Requirement 2: Truly Distributed Storage A truly distributed storage model is needed for RPKI Repository to provide reliable services for tens of thousands of RPs. It means that Resource Certificate (RC) and ROAs are no longer only stored at the repository operated by the CA that issued them, but can be stored at multiple RPKI Repository nodes (PP or other names). The truly distributed storage architecture breaks the singleton nature of RPKI objects. It ensures that any single point of failure in the RPKI Repository nodes will not affect the integrity of RPKI snapshot retrieval by RPs. Additionally, since RPKI Repository nodes are located in different ASes and a single RPKI object can be stored on multiple nodes, the unwanted interdependence between the accessibility of a PP's objects and the reachability of the PP's AS will be broken. Since RPKI ensures the routing security and reachability of ASes, it is fair to expect RPKI objects to remain accessible during any incident when the Repository node or its corresponding AS become unreachable.

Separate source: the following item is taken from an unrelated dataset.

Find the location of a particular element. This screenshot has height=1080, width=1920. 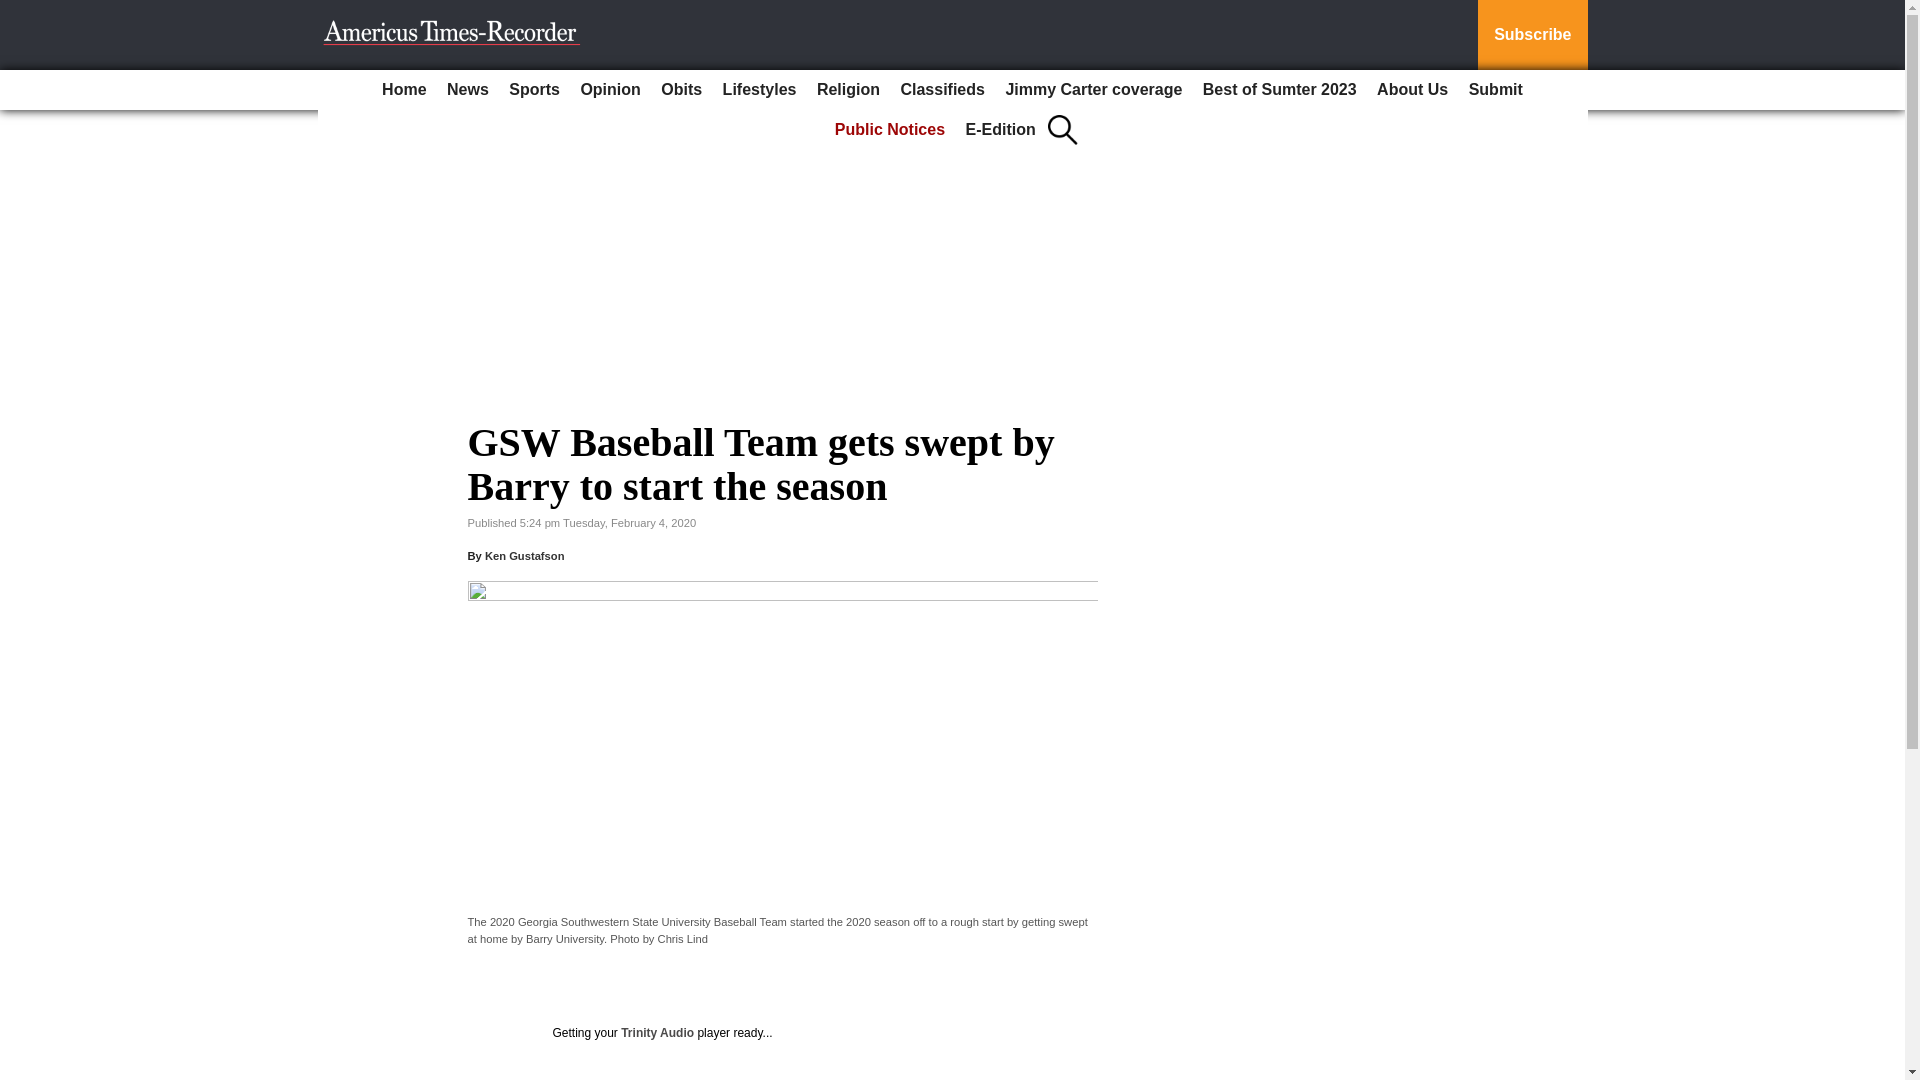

Requirement 3: Admission Mechanism An admission mechanism is needed to effectively limit the unconstrained expansion of RPKI repository instances and enhance the scalability of RPKI infrastructure. As AS administrators gain a deeper understanding of RPKI technology, delegated RPKI has emerged as a trend, the number of repository instances has grown more than 12 times in the past five years. The rapid growth in the number of repositories increases the cost of RP refreshes and threatens the scalability of RPKI. Furthermore, since each repositories connects to all RPs in the world, the low barriers to running repositories and joining RPKI Repository will introduce unforeseen risks to RPs because some repositories may emerge with unexpected intentions. Regardless, RPs should ensure they establish connections with trusted and reliable nodes. Therefore, a secure and scalable RPKI Repository needs an admission mechanism to raise the threshold for operating repository nodes. For example, the addition of a new repository node should be reviewed by existing node members or other trusted entities. The review can include verifying node's real identity, the reputation of the node operator, and whether it can provide a robust, secure, and reliable service to RPs, among other factors. To implement an admission mechanism, it may be necessary to first implement "Decoupled from RPKI Authorities", because once repository nodes are bound to CAs, each CA has the right or need to operate its own repository.

Requirement 4: Be Compatible with Current RPKI Since the current RPKI is mature and widely deployed, the new RPKI Repository should not modify the RPKI hierarchical certificate issuance architecture and should not affect the existing RPKI certificate validation or the ROV process. It also should be compatible with current RPKI Repository architecture and supports incremental deployment.

Ethical Considerations This section will outline the ethical considerations regarding the RPKI Repository measurement and the worldwide survey. First, we strictly limited the rate and number of DNS resolving packets (sending 130,000 packets over 24 hours) to avoid causing much burden on the Internet. For IP-to-AS mapping, we used open-source data provided by RIPE NCC. We conducted access experiments on the RPKI Repository from six globally distributed probes (India, Dubai, Silicon Valley, Frankfurt, Beijing, and São Paulo), with each RPKI repository being accessed fewer than 10 times to avoid DDoS attacks on the repositories. For the survey, we obtained the contact information of AS administrators from open-source WHOIS mailing lists and provided an option for administrators to opt out of the survey. We did not disclose any additional information about the participating administrators or their feedback and ensured that their responses would be used solely for research.

Security Considerations TBD

IANA Considerations This document has no IANA requirements.